Other Search Algorithms (not (yet 🤞) implemented in the current codebase)

This is the “if I had more time chapter” :)

We’ve covered four fundamental search algorithms (BFS, DFS, Greedy Best-First, and A*), there are several other important search algorithms worth exploring:

  • Uniform-Cost Search: An uninformed algorithm that expands nodes in order of their path cost, guaranteeing optimality even with varying edge costs. Think of it as A* without a heuristic function.

  • Iterative Deepening Search: Combines the space efficiency of DFS with the completeness of BFS by running a series of depth-limited searches with increasing depth limits.

  • Depth-Limited Search: A variation of DFS that stops exploring when it reaches a predefined depth limit, preventing infinite loops in infinite graphs.

  • Bidirectional Search: Searches simultaneously from both the start and goal, dramatically reducing the search space by meeting in the middle.

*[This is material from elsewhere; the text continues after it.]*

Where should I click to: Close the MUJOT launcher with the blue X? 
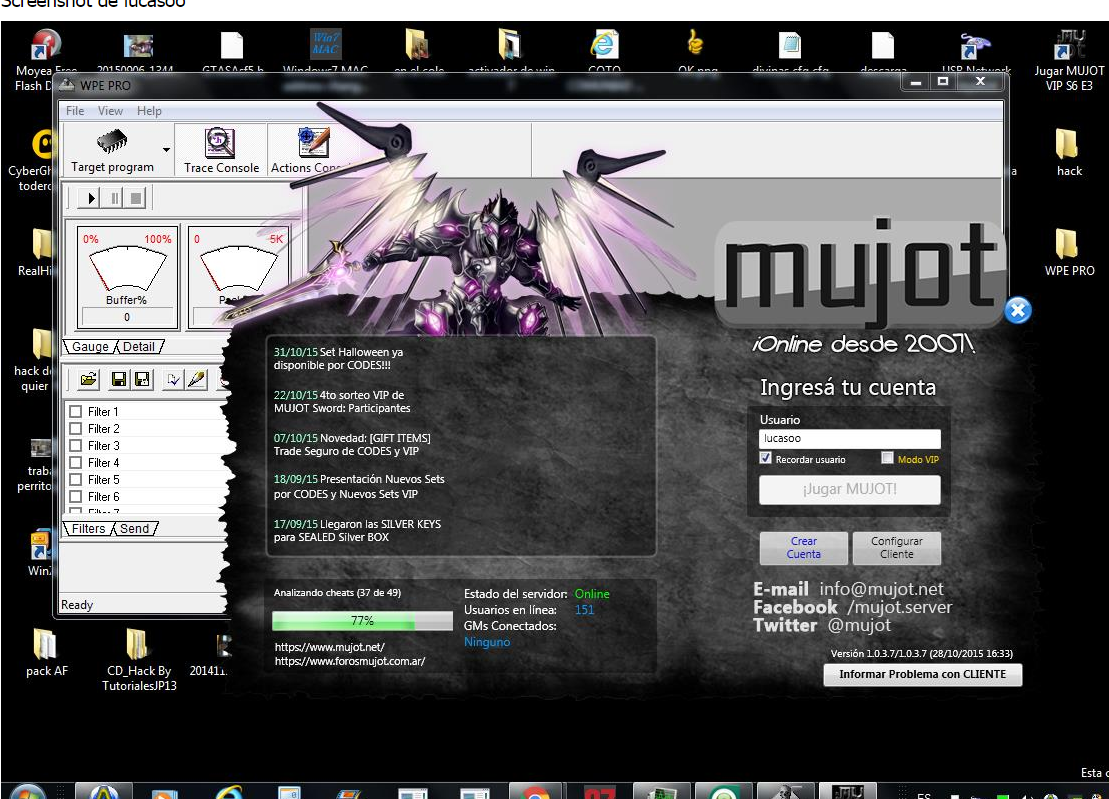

  • Beam Search: A modification of BFS that only keeps a fixed number of the most promising nodes at each depth, trading optimality for efficiency.

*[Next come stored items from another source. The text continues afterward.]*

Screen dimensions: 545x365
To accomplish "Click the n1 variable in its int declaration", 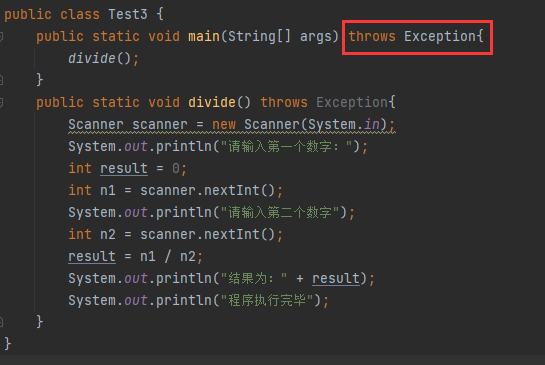I will pyautogui.click(x=108, y=190).
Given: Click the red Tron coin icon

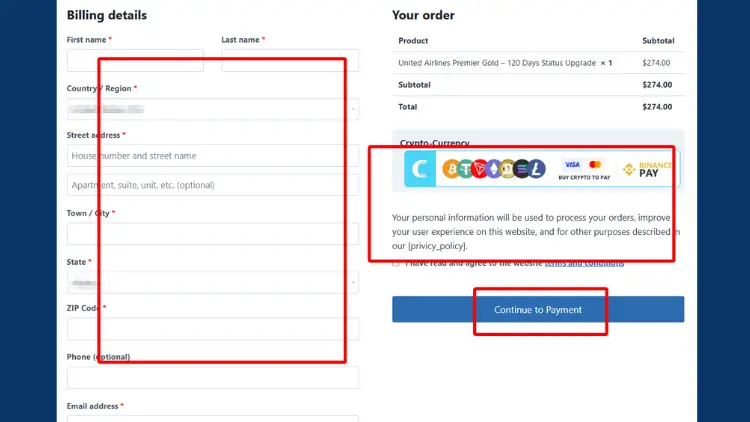Looking at the screenshot, I should 479,170.
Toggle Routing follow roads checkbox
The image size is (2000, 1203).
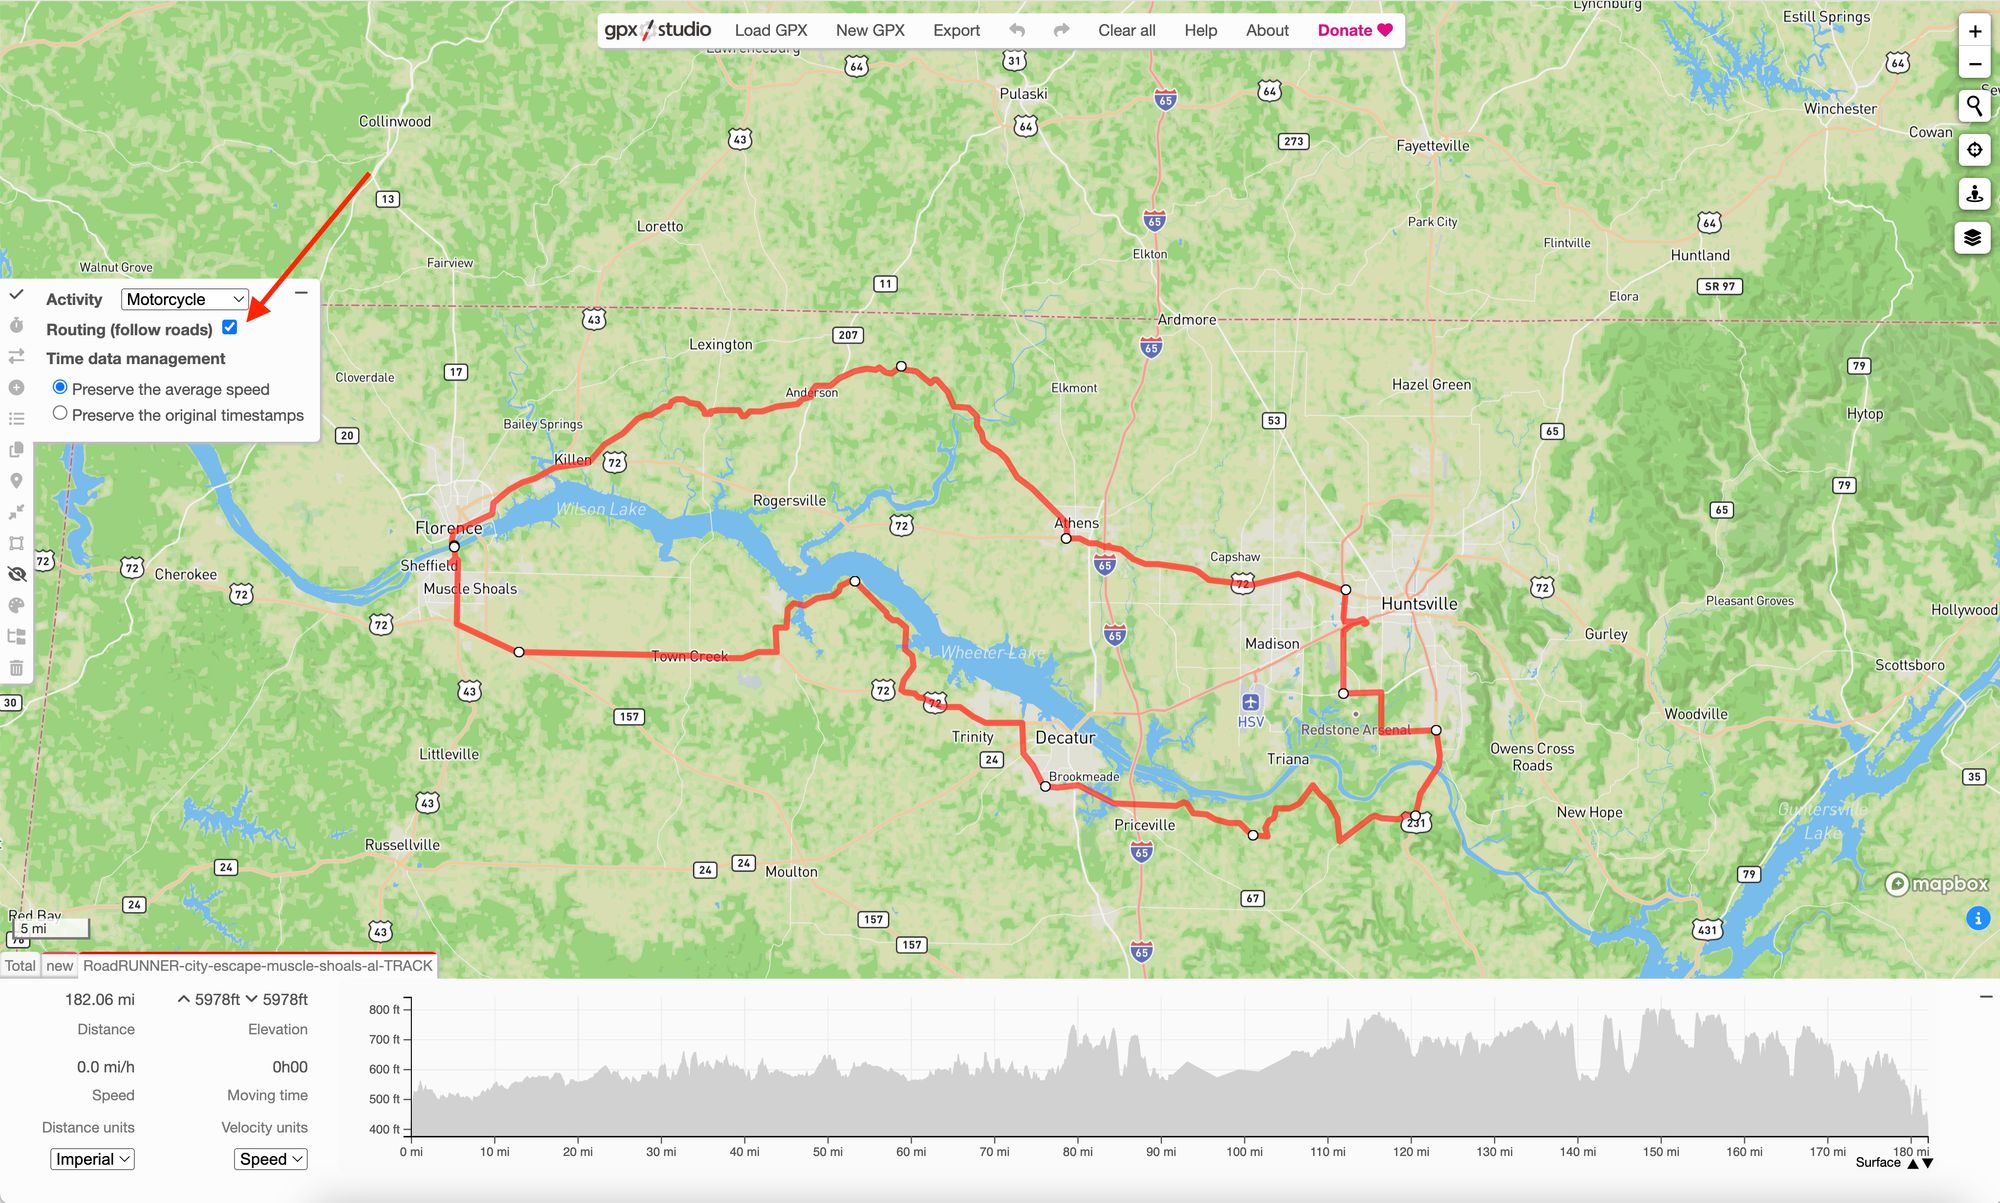[231, 324]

  • Jump Point Search: An optimization of A* for uniform-cost grid maps that skips over “obvious” paths, dramatically improving performance in many scenarios.

Full table of comparison

The table below summarizes the key properties of several search algorithms (see above for the notation):

Algorithm Complete? Optimal? Time Complexity Space Complexity
Breadth-First Yes¹ Yes² O(b^d) O(b^d)
Uniform-Cost Yes¹ Yes O(b^[1+C*/ε]) O(b^[1+C*/ε])
Depth-First No No O(b^m) O(bm)
Depth-Limited No No O(b^l) O(bl)
Iterative Deepening Yes¹ Yes² O(b^d) O(bd)
Bidirectional Yes¹ Yes² O(b^(d/2)) O(b^(d/2))
Greedy Best-First No No O(b^m) O(b^m)
A* Yes¹ Yes³ O(b^d) O(b^d)

¹Complete if the branching factor b is finite ²Optimal for unweighted graphs ³Optimal if the heuristic is admissible

These algorithms represent different tradeoffs between completeness, optimality, time efficiency, and space efficiency. The best choice depends on your specific problem characteristics and constraints.